I am trying to distinguish between high school dropouts and non-dropouts in IPUMS-CPS using EDUC from the years 1979-2000. The categories don’t match from before 1992 and after 1992, and so there is a huge break in the data. The variable description says you can construct a general EDUC code from EDUC by only reading the first two columns…but I don’t know which two columns it’s talking about.
How do I distinguish high-school dropouts from non-high school dropouts across years in IPUMS-CPS?

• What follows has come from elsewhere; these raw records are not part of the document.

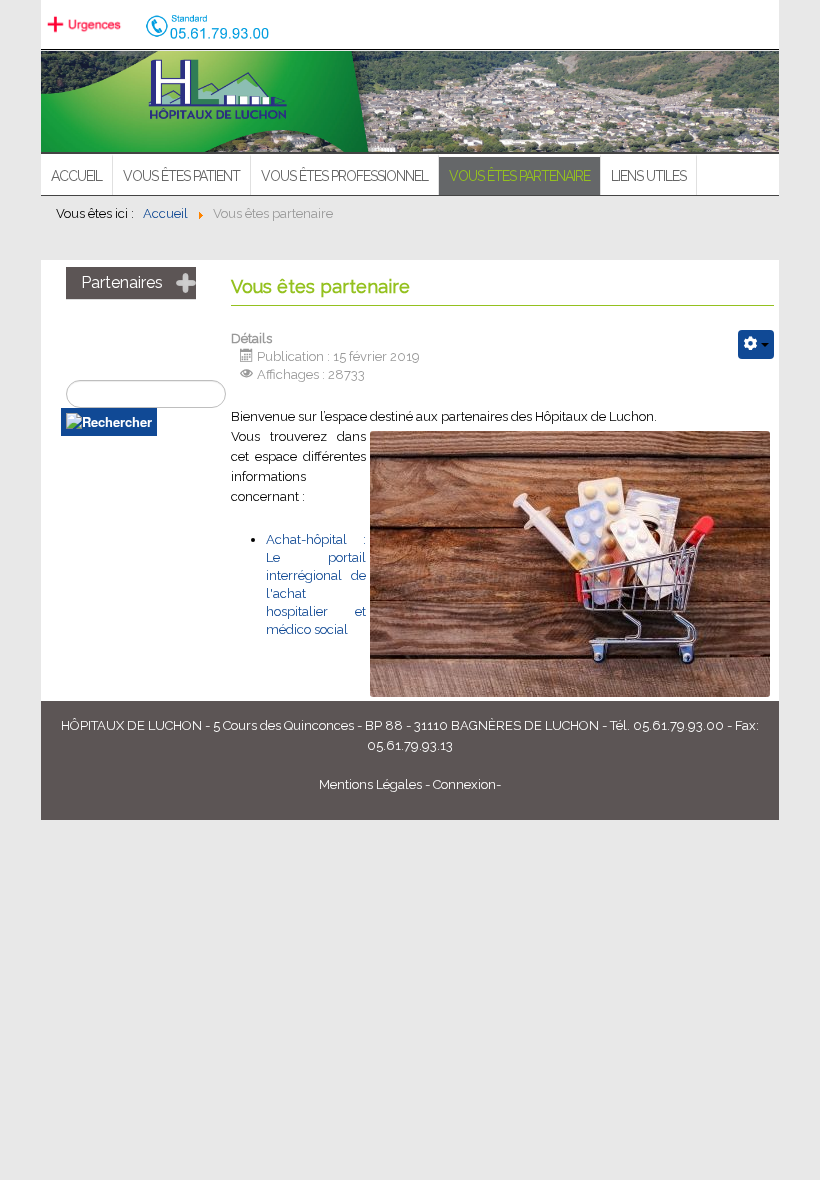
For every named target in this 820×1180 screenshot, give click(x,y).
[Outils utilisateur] (756, 344)
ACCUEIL (76, 176)
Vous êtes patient (181, 176)
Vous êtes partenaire (519, 176)
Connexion (464, 784)
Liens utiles (648, 176)
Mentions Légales (370, 784)
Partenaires (122, 282)
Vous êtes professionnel (344, 176)
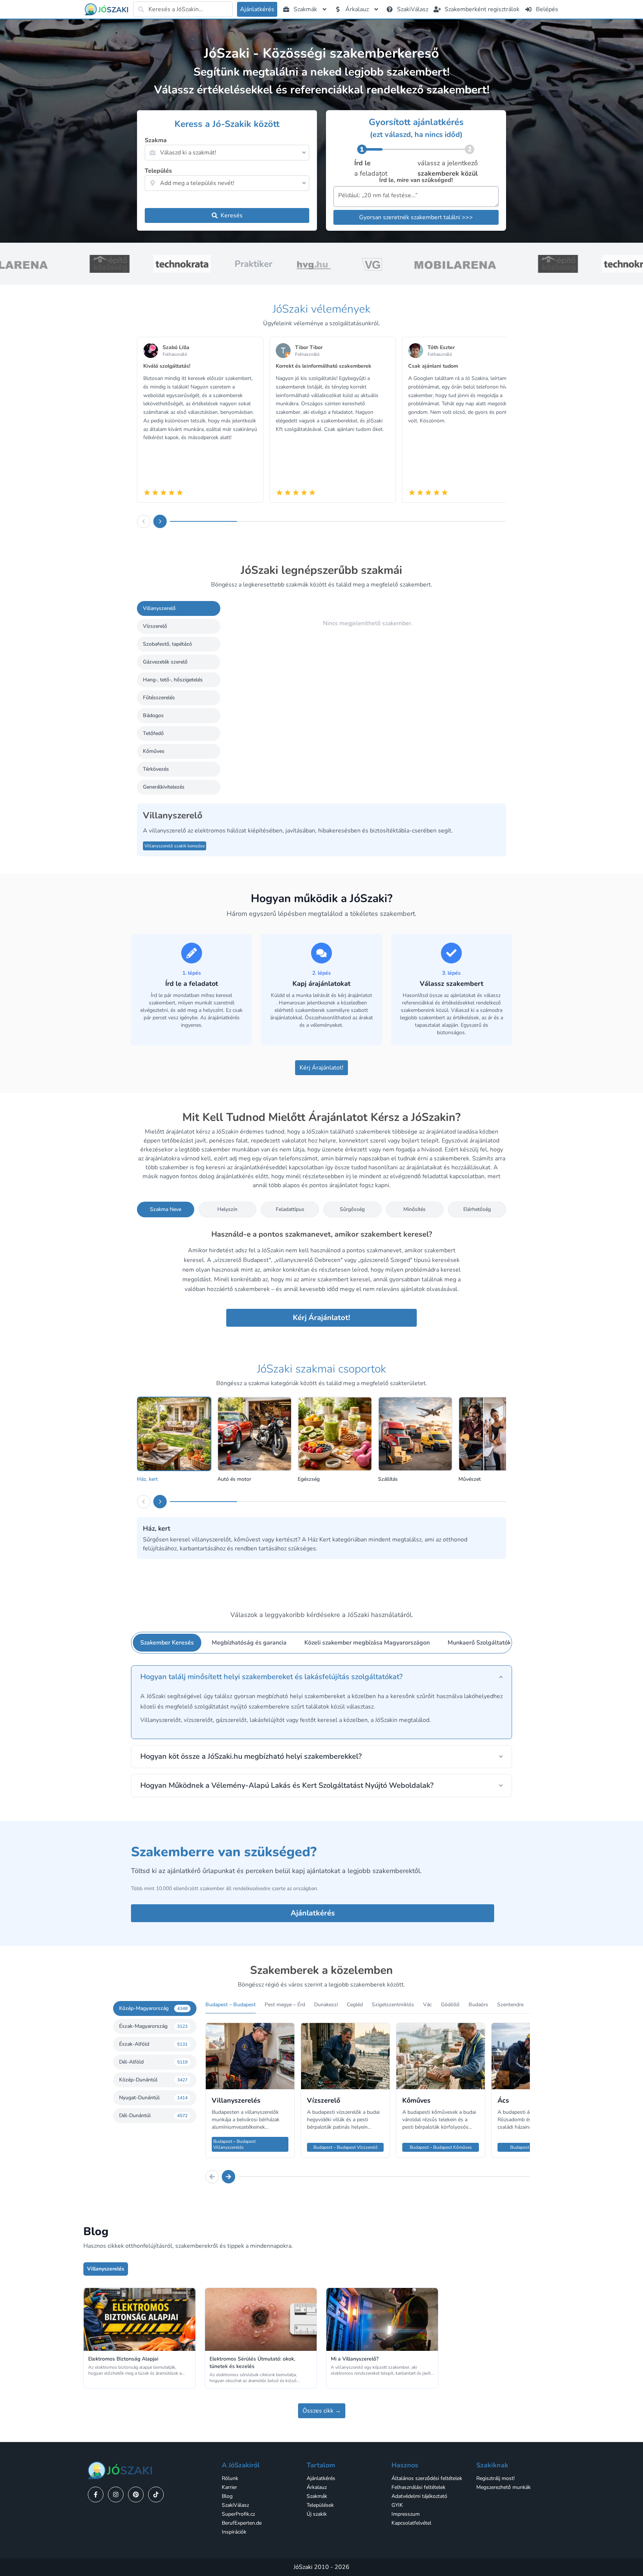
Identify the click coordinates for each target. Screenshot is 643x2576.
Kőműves (153, 751)
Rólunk (230, 2478)
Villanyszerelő (159, 608)
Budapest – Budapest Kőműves (441, 2147)
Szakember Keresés (167, 1643)
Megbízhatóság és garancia (249, 1643)
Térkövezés (156, 769)
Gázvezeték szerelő (165, 661)
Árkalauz (317, 2487)
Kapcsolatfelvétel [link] (411, 2523)
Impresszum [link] (405, 2514)
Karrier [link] (229, 2487)
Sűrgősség (352, 1209)
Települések (320, 2505)
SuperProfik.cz (238, 2514)
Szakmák (317, 2496)
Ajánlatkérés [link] (321, 2478)
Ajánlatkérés (313, 1913)
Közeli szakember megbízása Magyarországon (367, 1643)
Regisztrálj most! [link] (495, 2478)
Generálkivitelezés (164, 786)
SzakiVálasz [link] (235, 2505)
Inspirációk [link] (234, 2531)
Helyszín (227, 1209)
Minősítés (414, 1209)
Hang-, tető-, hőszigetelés (173, 679)
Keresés (232, 215)
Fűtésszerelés (159, 697)
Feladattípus (290, 1209)
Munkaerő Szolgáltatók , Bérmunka (495, 1643)
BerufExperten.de (242, 2523)
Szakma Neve (165, 1209)
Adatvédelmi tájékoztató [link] (419, 2496)
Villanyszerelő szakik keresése (174, 846)
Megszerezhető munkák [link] (503, 2487)
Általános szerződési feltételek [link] (426, 2478)
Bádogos (153, 715)
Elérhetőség (477, 1209)
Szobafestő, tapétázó (167, 644)
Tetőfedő (153, 733)
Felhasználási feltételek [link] (418, 2487)
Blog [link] (227, 2496)
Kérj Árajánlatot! (321, 1068)
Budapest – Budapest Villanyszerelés (234, 2144)
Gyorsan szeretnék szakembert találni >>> (416, 217)
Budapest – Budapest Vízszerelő (345, 2147)
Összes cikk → (322, 2411)
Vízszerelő (155, 626)
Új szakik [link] (317, 2514)
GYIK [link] (397, 2505)
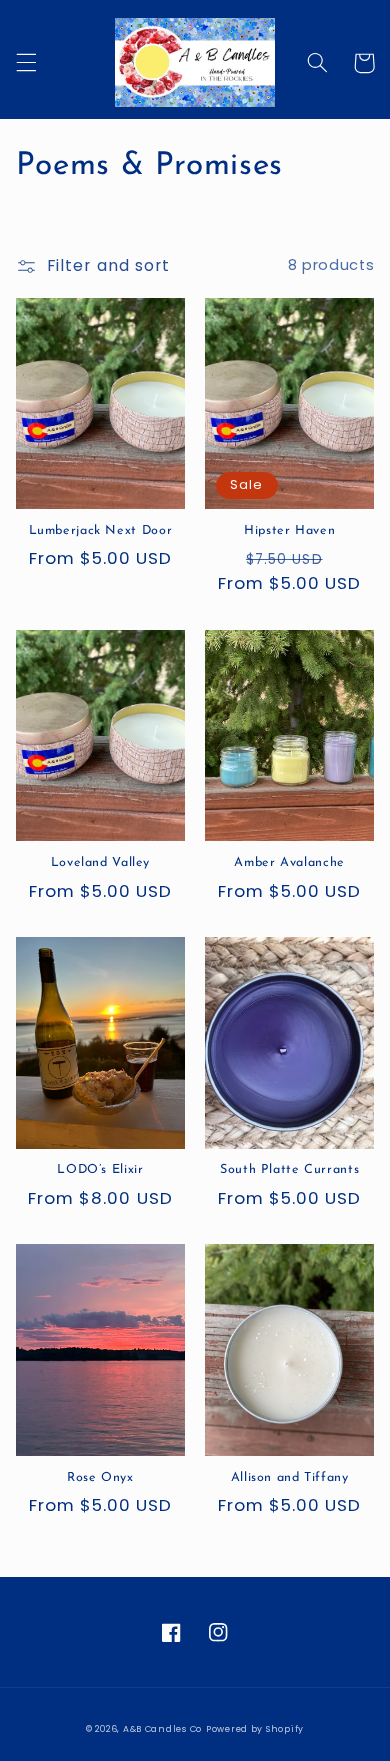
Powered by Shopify (255, 1729)
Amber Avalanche (289, 863)
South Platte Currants (289, 1170)
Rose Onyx (100, 1478)
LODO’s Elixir (100, 1170)
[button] (26, 63)
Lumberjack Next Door (101, 531)
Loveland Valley (100, 863)
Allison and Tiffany (290, 1478)
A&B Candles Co (162, 1729)
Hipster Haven (289, 531)
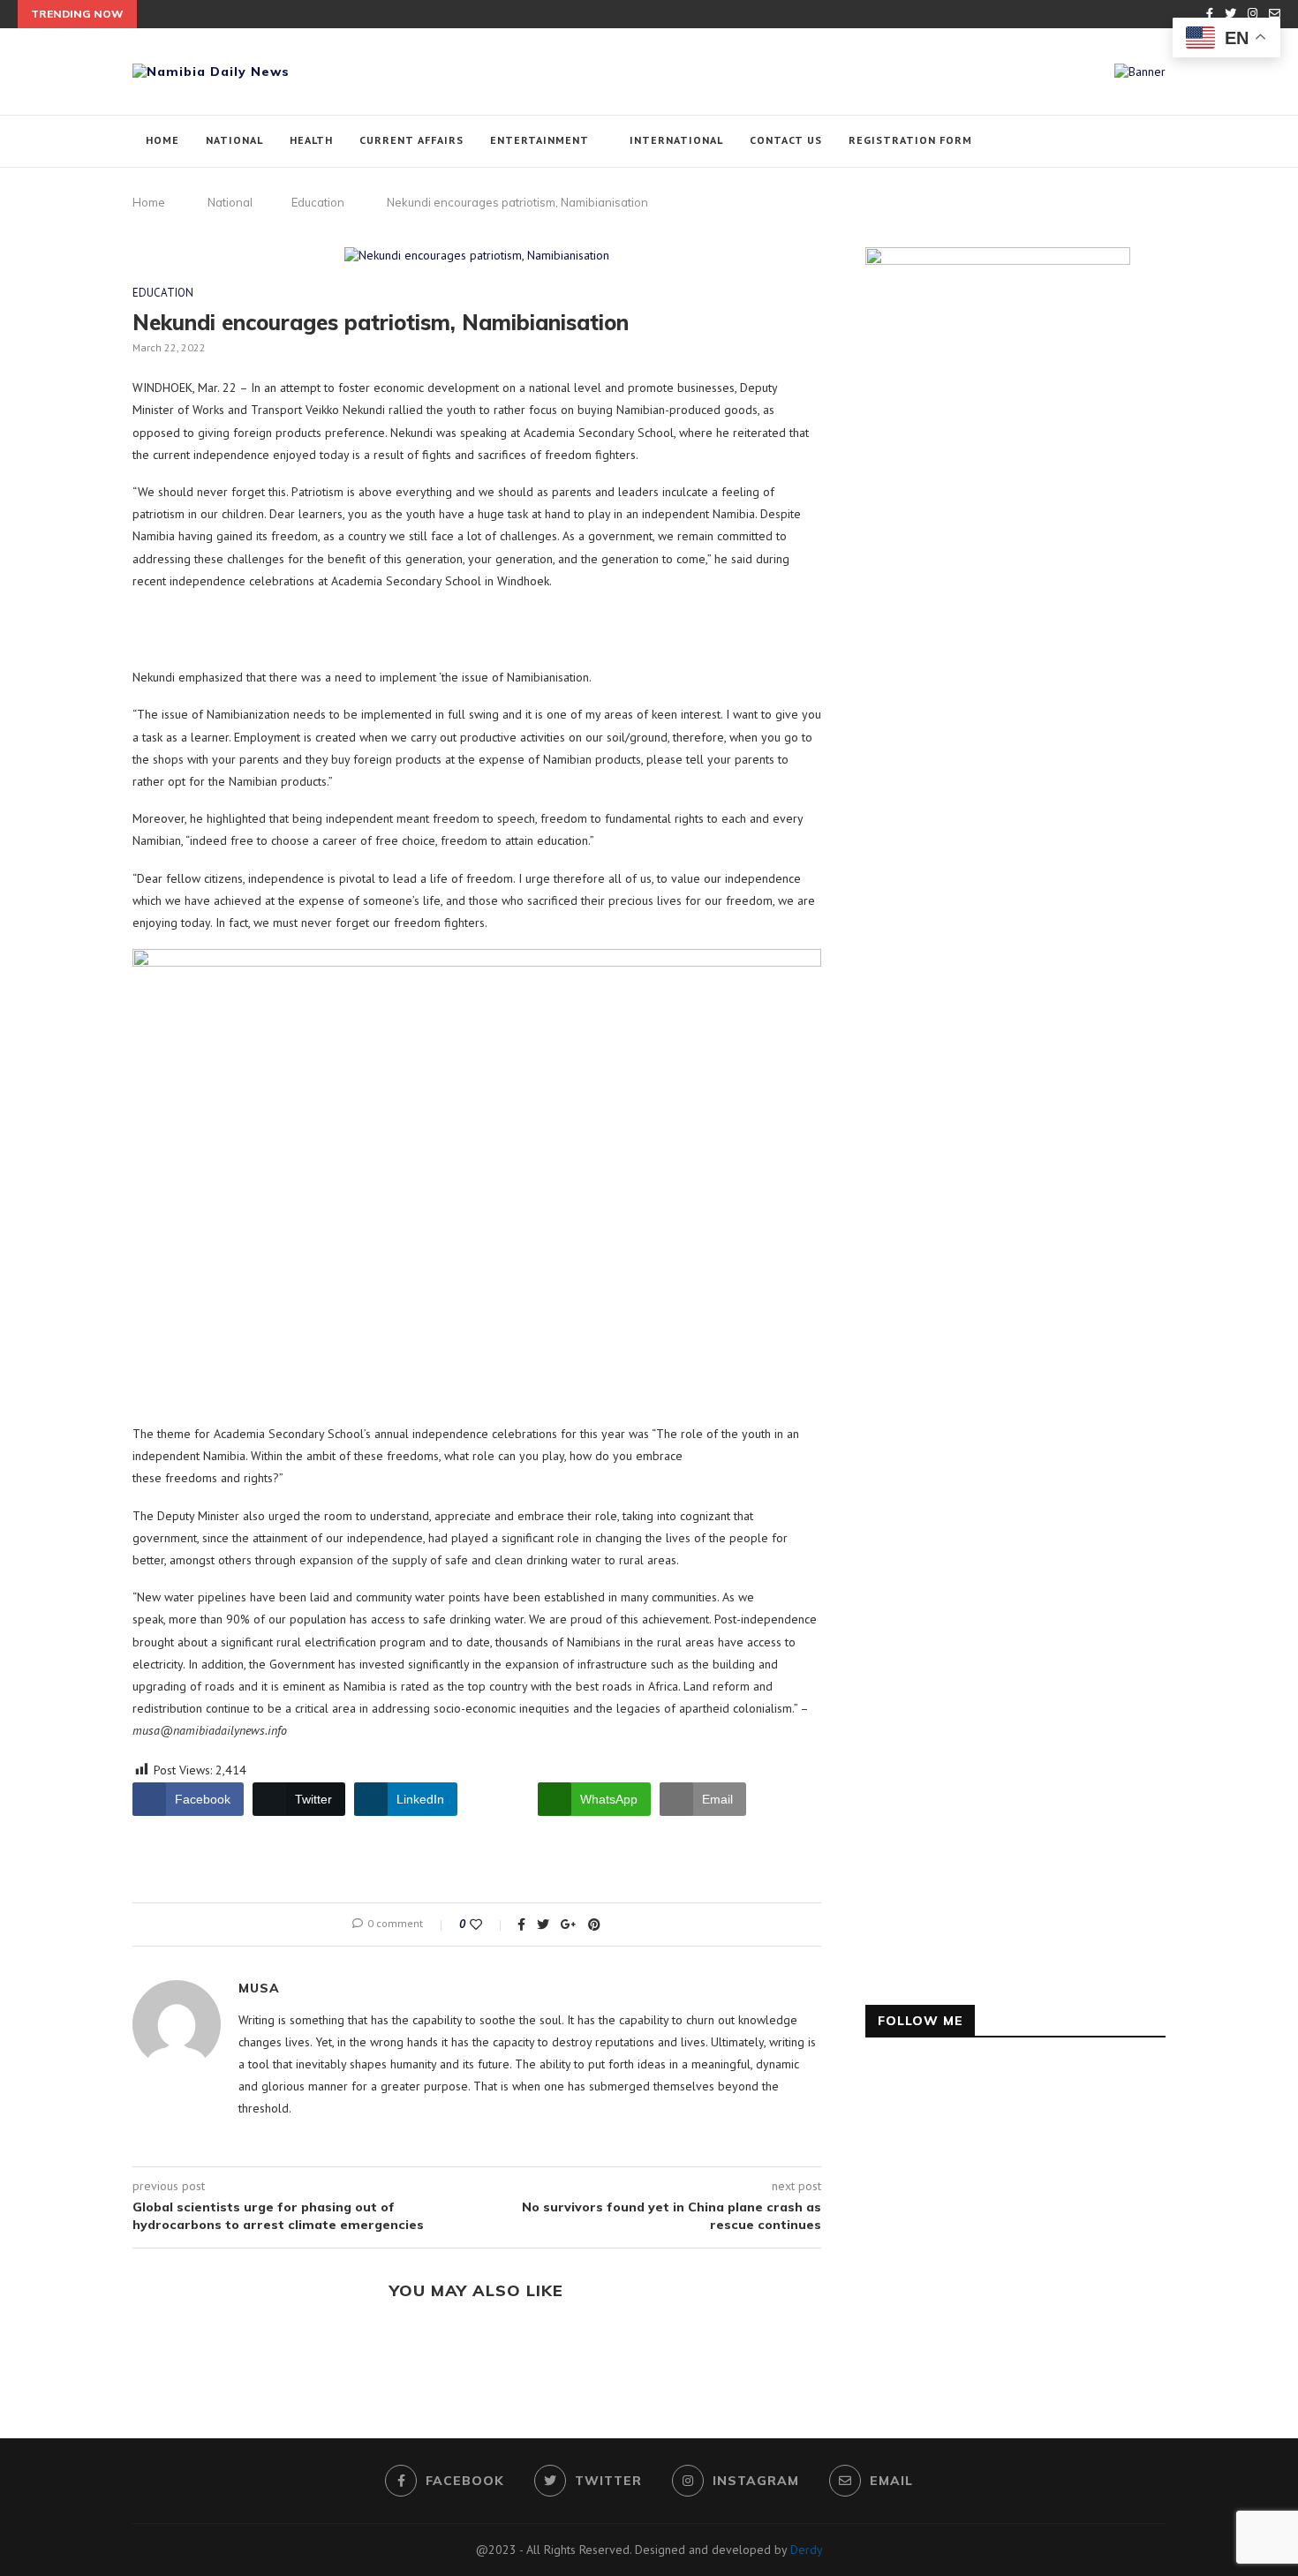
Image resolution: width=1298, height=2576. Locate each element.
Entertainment (539, 140)
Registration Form (910, 140)
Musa (259, 1988)
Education (317, 202)
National (234, 140)
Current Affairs (411, 140)
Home (162, 140)
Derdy (806, 2549)
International (676, 140)
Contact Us (786, 140)
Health (311, 140)
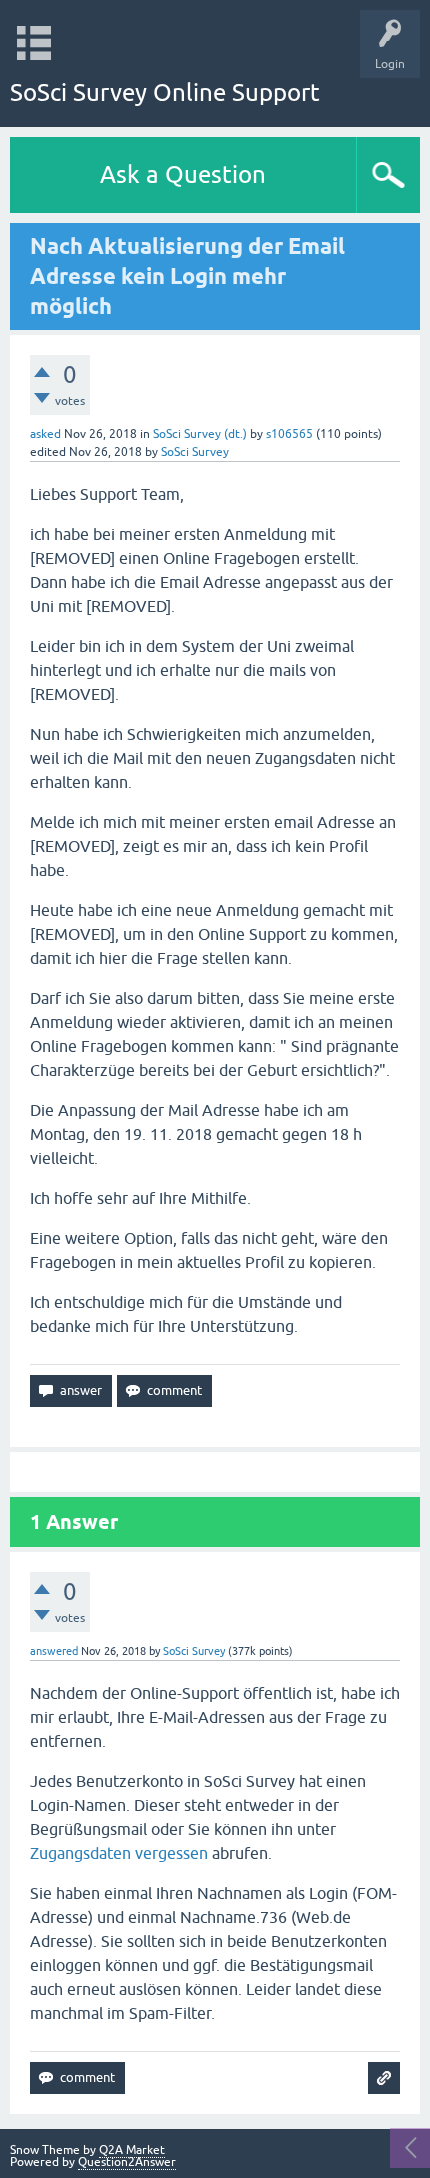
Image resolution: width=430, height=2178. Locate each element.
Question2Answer (127, 2162)
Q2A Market (132, 2150)
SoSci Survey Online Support (165, 92)
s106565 (289, 434)
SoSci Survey (195, 452)
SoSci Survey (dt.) (200, 434)
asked (45, 434)
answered (54, 1651)
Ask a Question (183, 174)
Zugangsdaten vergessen (119, 1853)
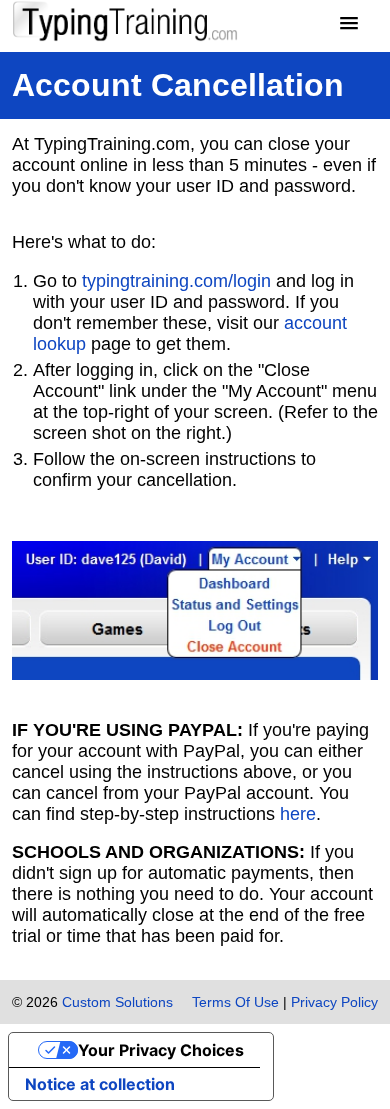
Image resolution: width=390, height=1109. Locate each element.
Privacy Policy (334, 1002)
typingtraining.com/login (176, 281)
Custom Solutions (117, 1002)
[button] (349, 24)
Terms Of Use (235, 1002)
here (298, 814)
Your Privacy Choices (161, 1050)
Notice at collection (100, 1084)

Your definition of “high school dropout” will dictate exactly how you identify such respondents in the CPS data. For instance, you could define high school dropouts as respondents over a certain age (e.g. 19) with a reported highest grade completed (EDUC) of either Grade 9 (040), Grade 10 (050), or Grade 11 (060). The difficulty arises in how you deal with those who completed Grade 12 without receiving a diploma. Unfortunately, sufficient data was not collected to maintain a consistent definition for this group across the 1992 change in the educational attainment question.
Specifically, for samples prior to 1992, respondents were not directly asked if they received a HS diploma or equivalent. The relatively small number of respondents that reported completing less than 1 year of college are identified as receiving a HS diploma or equivalent (EDUC=073), but the substantially larger group of persons that completed 12th grade have an unknown diploma status (EDUC=072). Due to this lack of detail, those captured in recent years by EDUC code “071: 12th grade, no diploma” cannot be similarly identified in pre-1992 samples.
As for constructing a general EDUC variable, the documentation is referring to the first two digits of the EDUC code, e.g. “01” corresponds to 1st-4th grade, “02” corresponds to 5th-6th grade, “03” corresponds to 7th-8th grade, etc. Using the first two digits provides an education variable that is consistent across time by sacrificing detail.
Hope this helps.